§ **Assignment**:
Once you find the line with "Where should I click to: Toggle" in the listing below, set down exactly every line from it through the line with "This screenshot has height=592, width=1080.", but no pictures.

§ **Supplied data**:
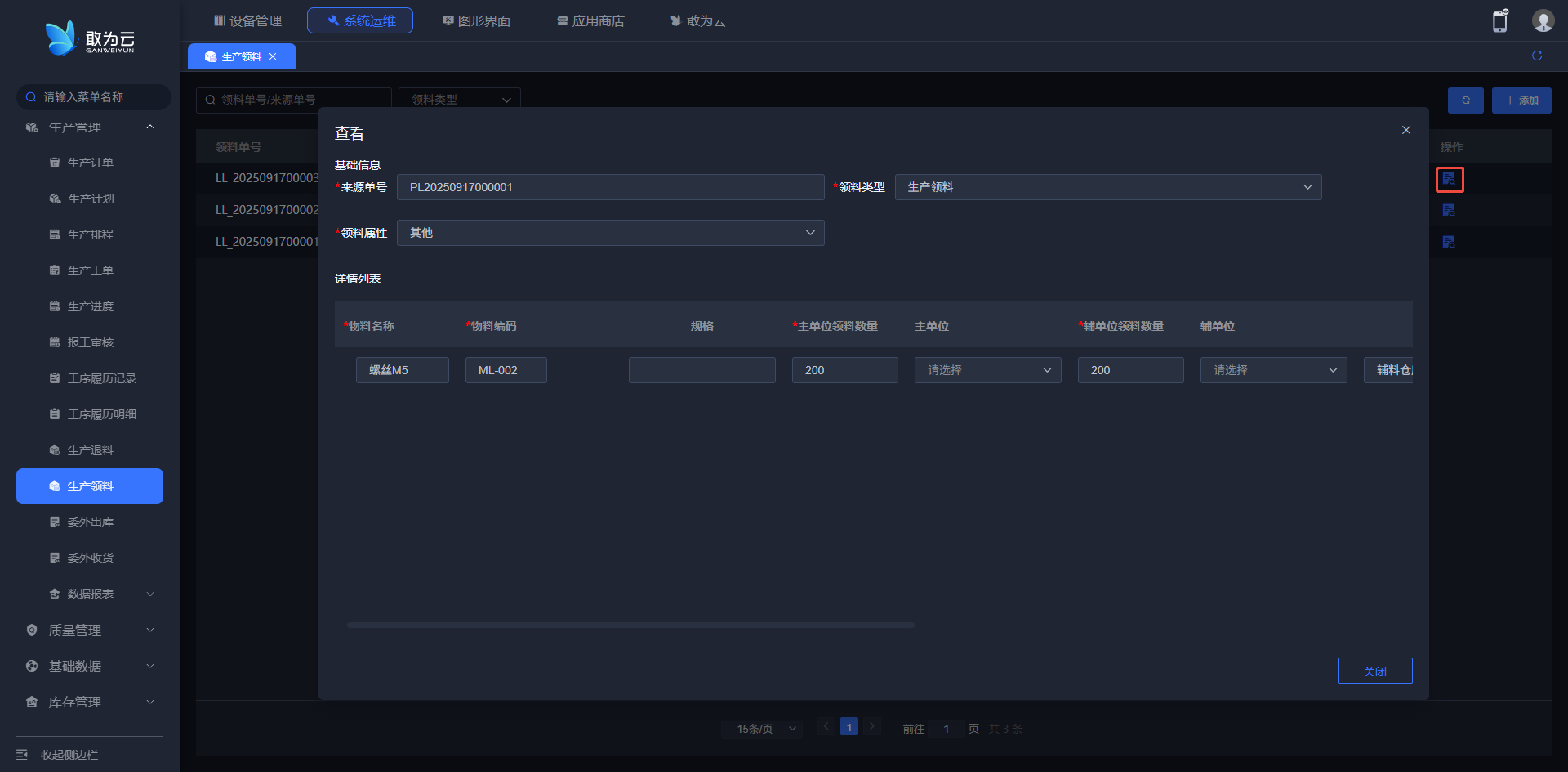Close the 查看 dialog with X icon

coord(1405,130)
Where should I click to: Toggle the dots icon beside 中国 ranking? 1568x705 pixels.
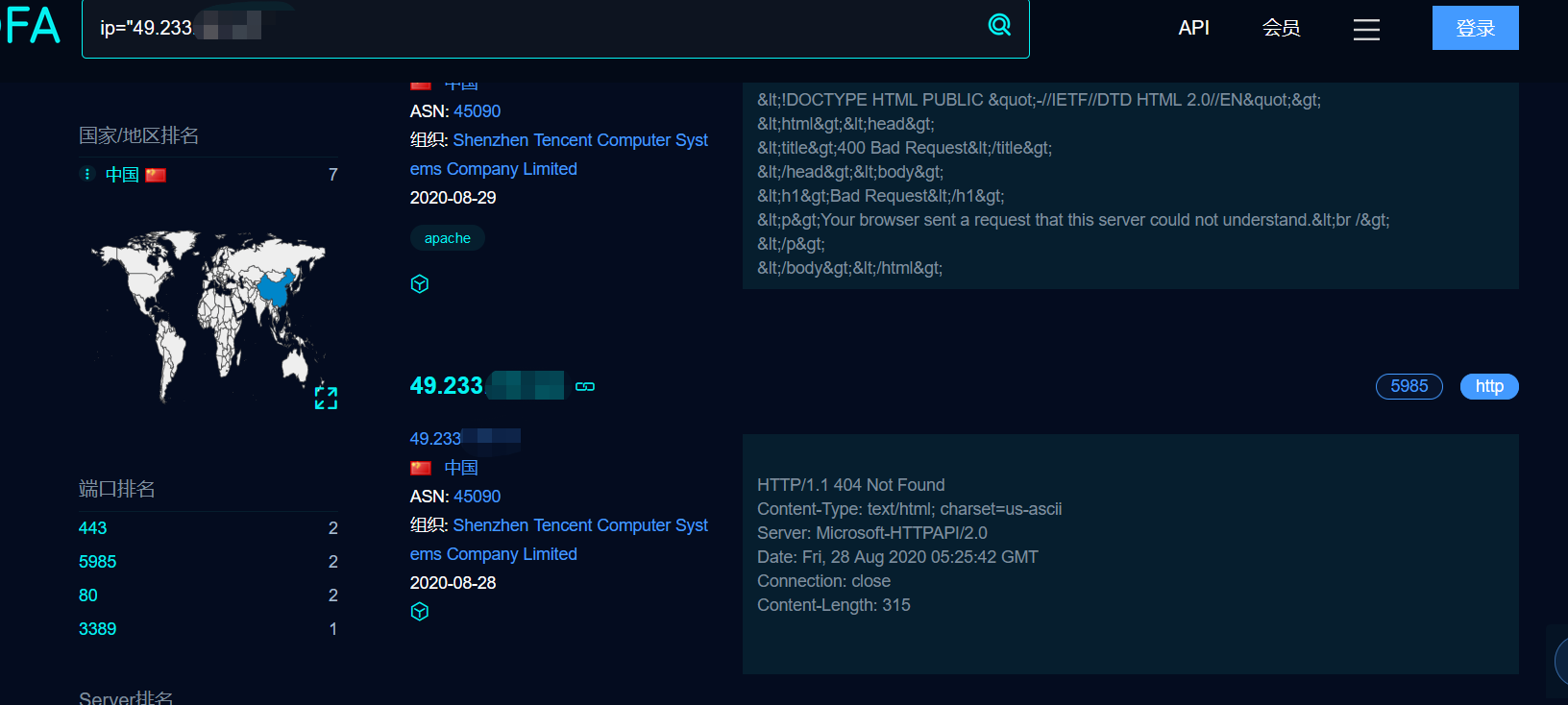(x=87, y=174)
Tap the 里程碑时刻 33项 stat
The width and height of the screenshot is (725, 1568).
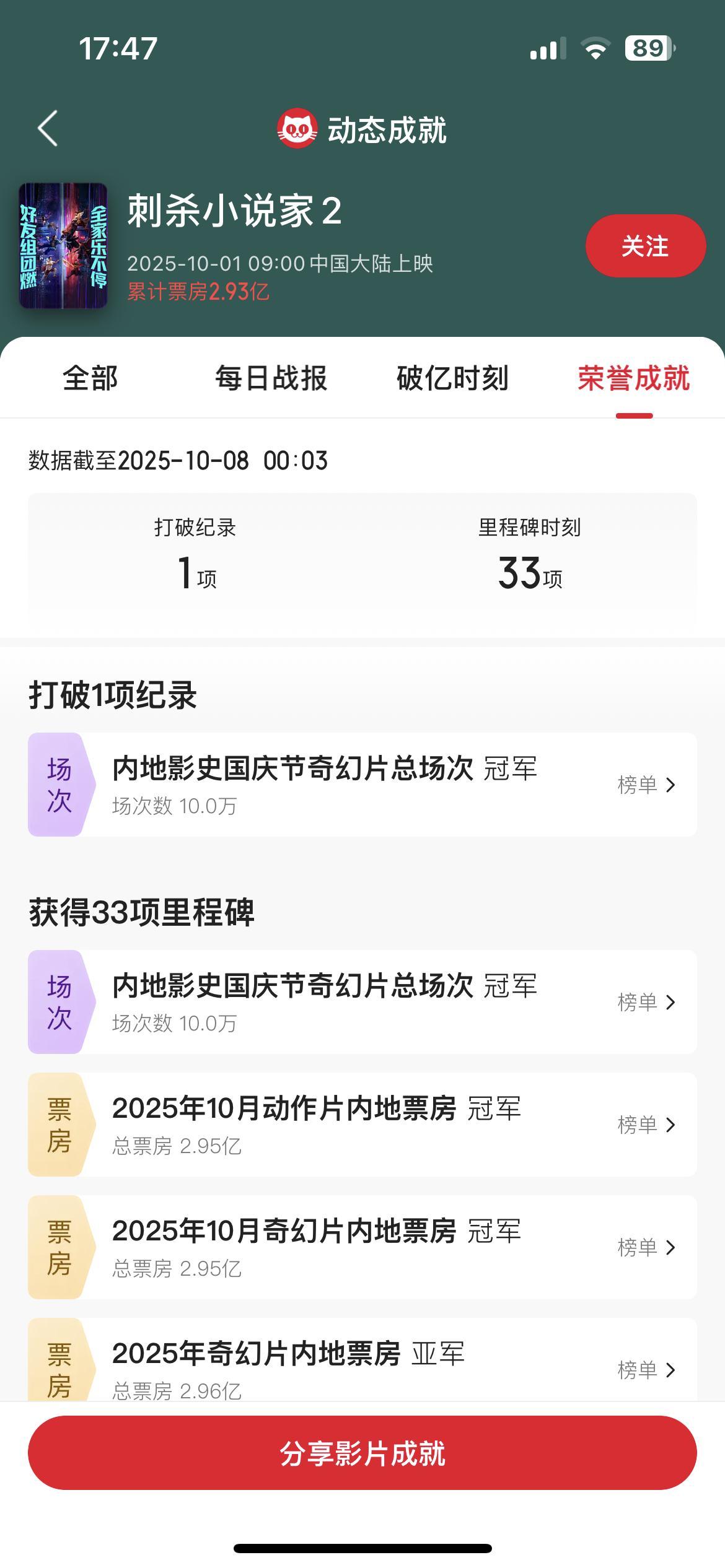[530, 554]
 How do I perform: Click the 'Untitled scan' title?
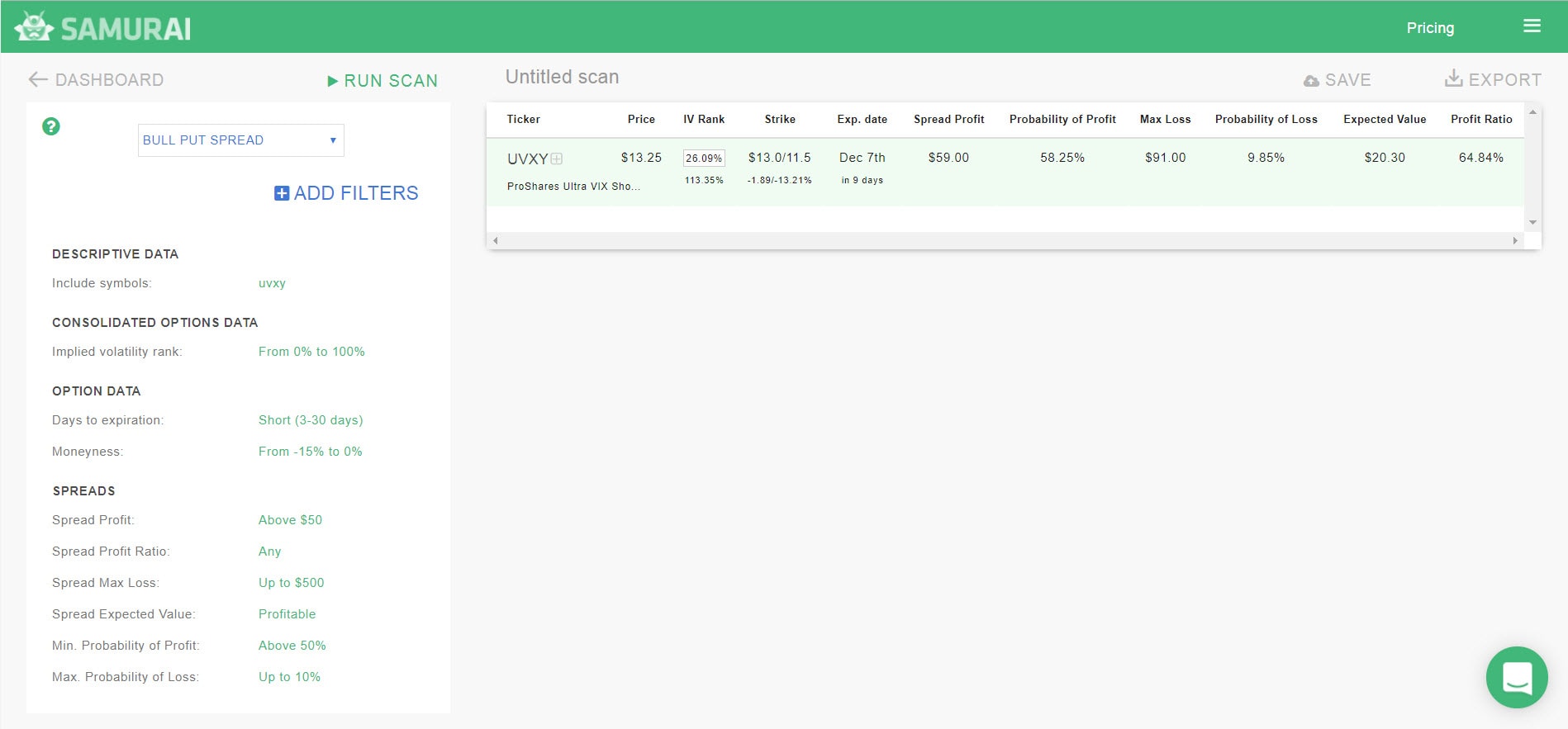562,77
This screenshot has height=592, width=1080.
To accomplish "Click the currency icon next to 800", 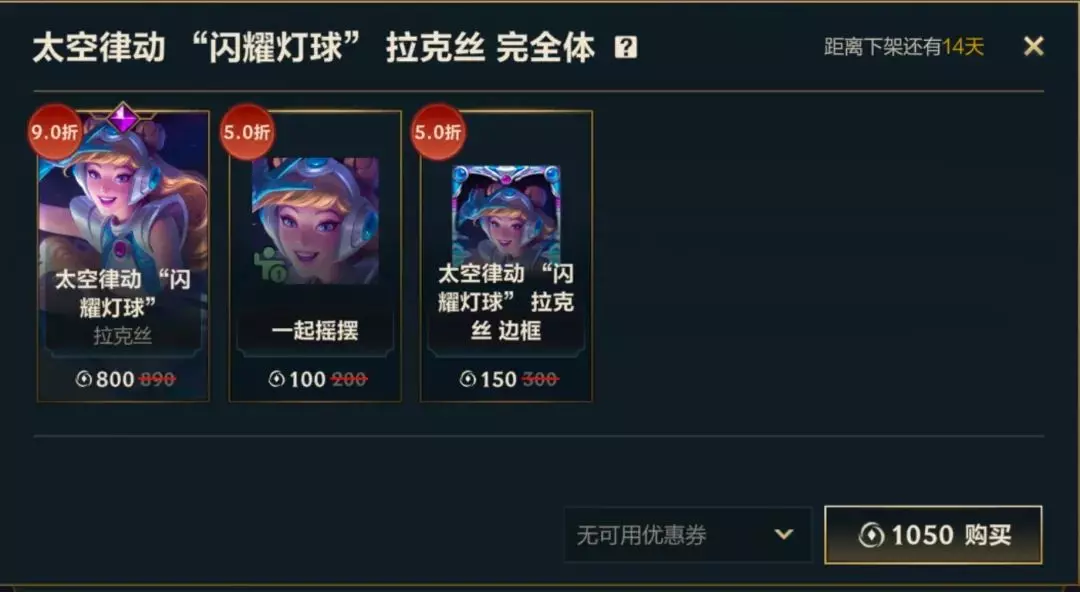I will click(x=84, y=378).
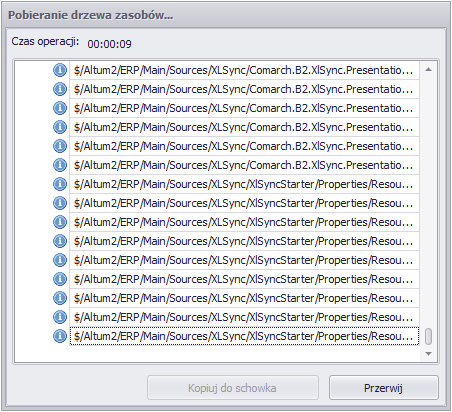This screenshot has height=412, width=452.
Task: Click the vertical scrollbar thumb
Action: (429, 336)
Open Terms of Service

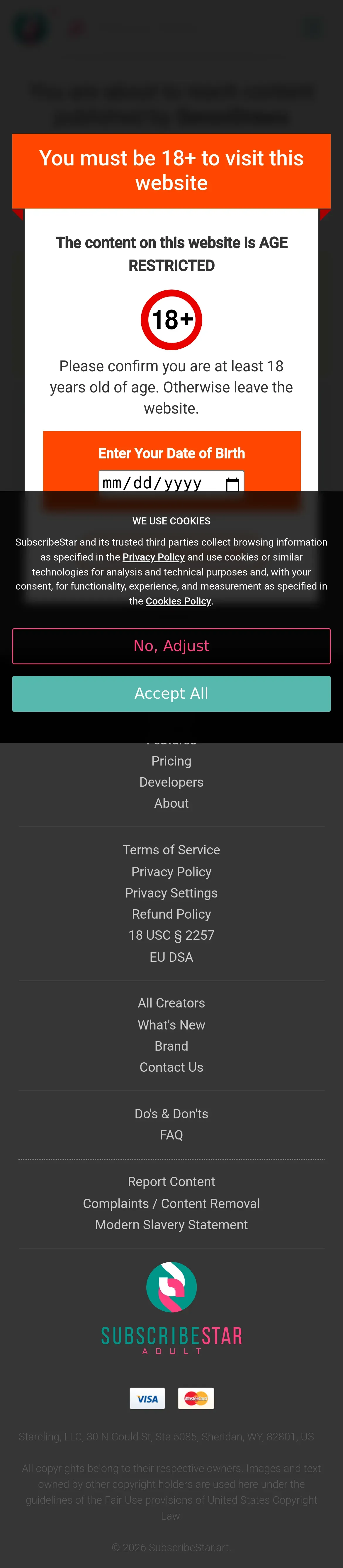(x=172, y=850)
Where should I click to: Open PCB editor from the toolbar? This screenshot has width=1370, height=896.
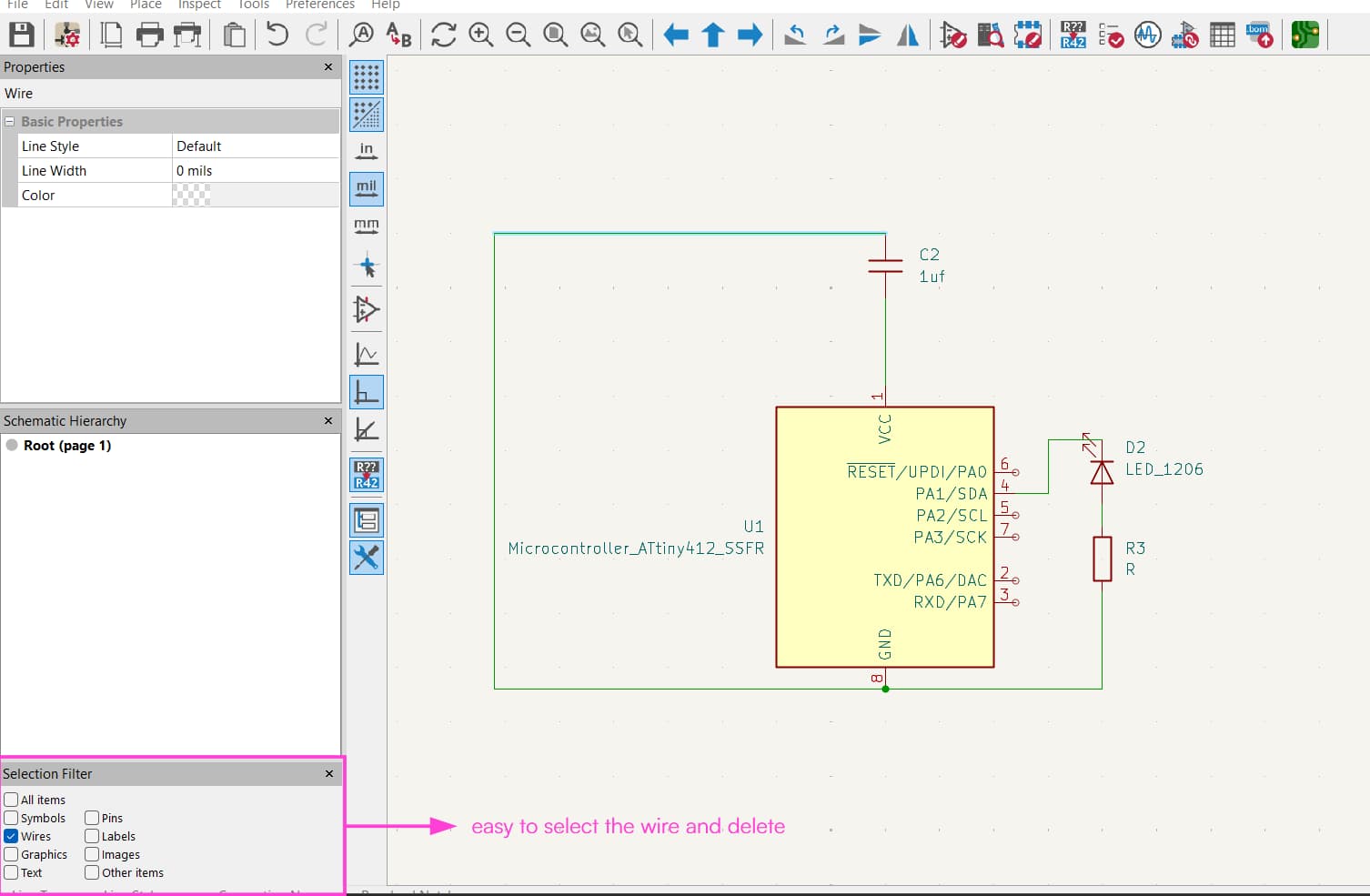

§ **Task solution**:
Where should I click to: Toggle the dots icon beside 中国 ranking? 1568x705 pixels.
(x=87, y=174)
Tap the 里程碑时刻 33项 stat
The width and height of the screenshot is (725, 1568).
[530, 554]
 How do I perform: Click the 'Untitled scan' title?
562,77
This screenshot has height=592, width=1080.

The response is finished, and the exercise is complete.